Caroline McIntosh and Ruth Eberhardt successful in their marathon challenges

Caroline McIntosh put in a determined performance in the Chicago Marathon on Sunday, where conditions were cold but sunny for the huge field of 45,742 participants. She clocked 5:32:37, with relatively even splits of 2:39/2:53, finishing 65th of 126 in her FV65 age group, showing just how far her stamina has progressed. She also ran the previous day in the Chicago 5K, clocking 38:20 as a warm up for the big race. McIntosh has already planned the Tokyo Marathon for next year and the Boston Marathon for 2021, to complete the Big Six World Major Marathons.

Caroline McIntosh with her medal after the Chicago Marathon. Photo thanks to Caroline.

Meanwhile, Ruth Eberhardt took on the Kielder Marathon in Northumberland, an attractive route all around the ragged edges of Kielder Water, with lots of twists, turns, ups and downs. She showed exemplary control of pace, recording a time of 4:14:32 with very even splits of 2:04/2:10, finishing 250th of 713 overall, 44th of 249 female runners and 13th of 98 in FV40-49.
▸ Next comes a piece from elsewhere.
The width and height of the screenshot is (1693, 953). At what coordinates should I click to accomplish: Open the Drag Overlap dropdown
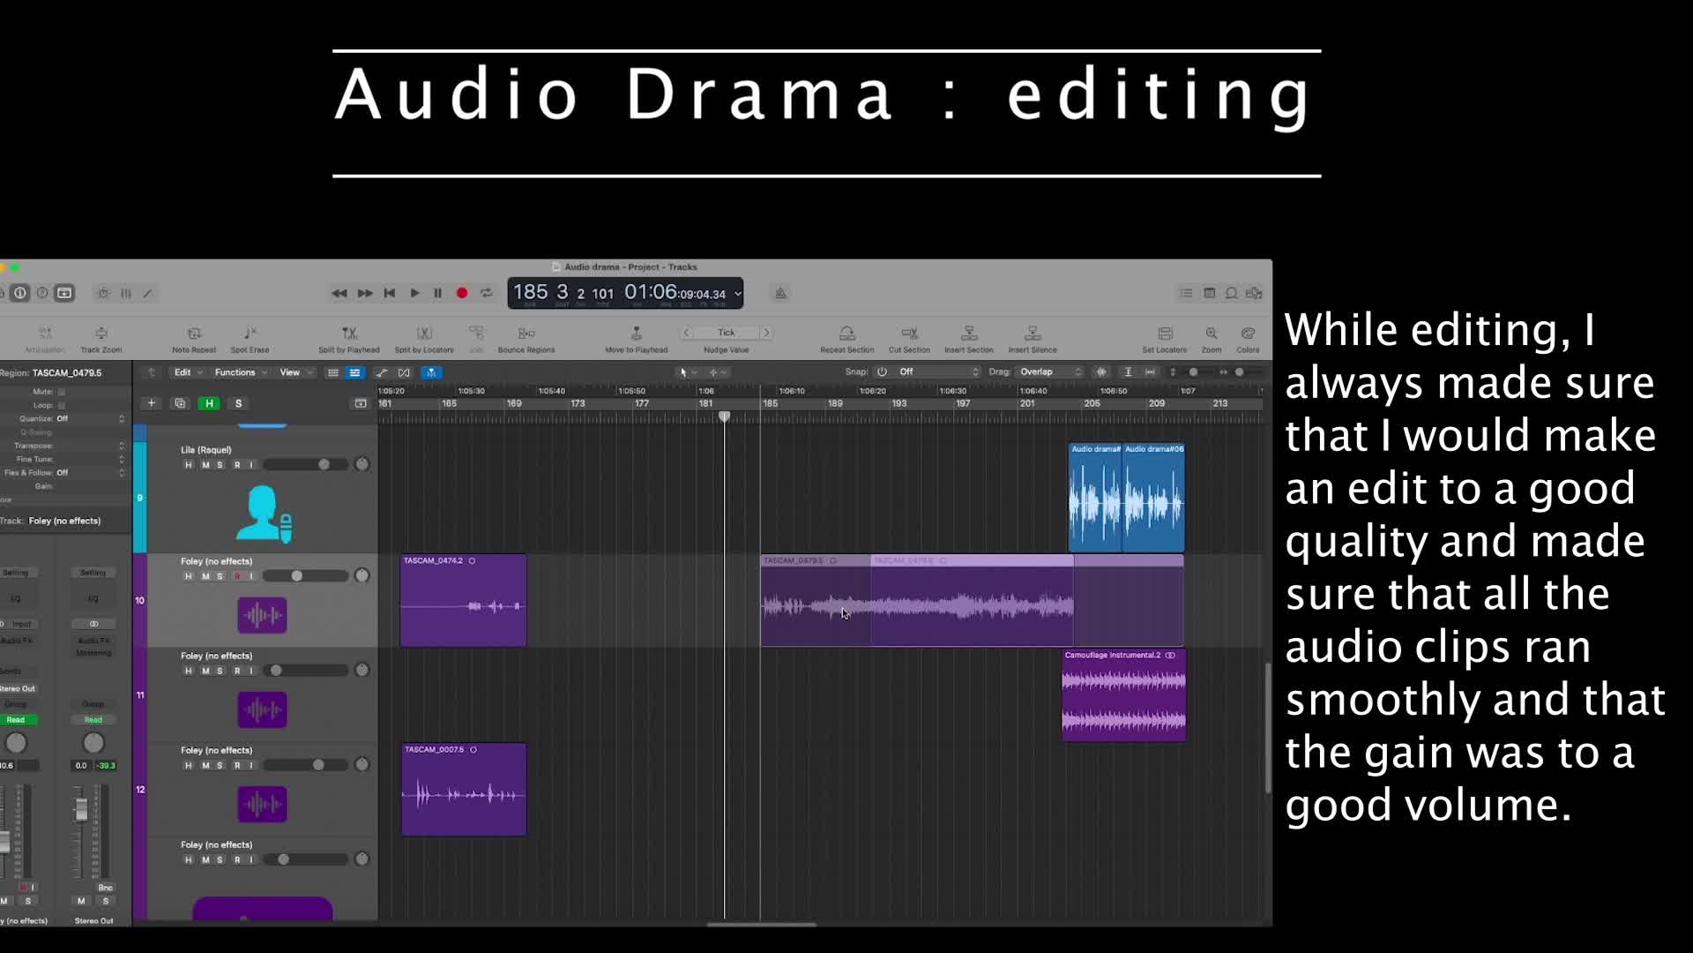pos(1050,372)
Also globe-trotting on Sunday was Anna Mayhew, who put in a big effort in the Palma Half Marathon in Majorca, clocking 2:11:37. Conditions were very difficult at up to 25°C in high humidity, so no PBs were on the cards. She finished a creditable 74th of 229 in FV50 in a big field of 3,533.

Rounding up other Sunday races: Baz Colley did well to complete the Virgin Sport Oxford Half Marathon in a new PB time of 1:52:20, finishing 1,739th of 6,874 overall and 118th of 291 in MV50. Further northwest, Mandy Davis (2:21:42) was in great PB form in the Wiggle Manchester Half Marathon, finishing 93rd of 181 in FV55. among a huge field of 11,355. Hannah Parsons (36:49) opted for the Saffron Striders’ Fast 5 in Saffron Walden and put in a great effort, finishing 7th of 79 female runners and 5th of 27 in FV35-44. It was unlucky she was at the top end of her age group and would have easily topped the FV45-54 group.

The RSPB Lakenheath 10K on Sunday attracted 63 participants, competing over an off-road route through the bird nature reserve. Numbers were a little down, no doubt influenced by the rainy weather, and it must have been a difficult route in the soggy, muddy conditions. For the men, Brian Munns (47:32) was first Jogger home in 7th place overall, followed by Andrew Taylor (48:15) 12th, Miles Johnson (57:43) 26th and Jim Withers (59:09) 29th. For the women, Lynda McCormack (1:00:14) finished 9th of 28 and Mary Marsh (1:06:22) 21st.

Over at Peterborough, the Perkins Great Eastern Half Marathon sadly had to be cancelled due to a last-minute security alert, as runners waited in the rain in the starting pens.


Rainy scenes on the Nene Ebankment in Peterborough, shortly before the half marathon race was cancelled due to a police security alert. Photos: Chris Aylmer

On Saturday, Lisa Jennings (2:51:55) and Gillian Green (3:08:05) did well to complete the King’s Forest Half Marathon, a very gruelling route along muddy, soggy trails through the forest, starting and finishing at West Stow Country Park.

On Sunday last week, new member Nicole Smith (54:57) put in an excellent effort in the Southend Classic 10K, finishing 159th of 660 female runners and 42nd of 178 in FV45.

Sarah Boneham has returned safely from her trip across Malawi, having travelled last week in the Orbis Challenge group of 30, led by Dame Kelly Holmes, to help raise funds and awareness of malnutrition in Malawi. The various Orbis Challenge trips across Malawi raise funds for the Open Arms charity, which looks after and educates malnourished children until they can return to their families. From this trip alone, £20,000 was raised, enough to feed 500 children for 2 years. The trip involved a 25K run/jog/walk/crawl up and down Mount Mulanje (5,000ft of climb), a 20K run up and across part of the Zomba Plain (2,000ft of climb) and a relatively level 20K run around Lake Malawi in the stifling heat and humidity. There were also emotional visits to the children being looked after and to their schools and village communities. We will shortly publish a report in Sarah’s own words for you to read and enjoy.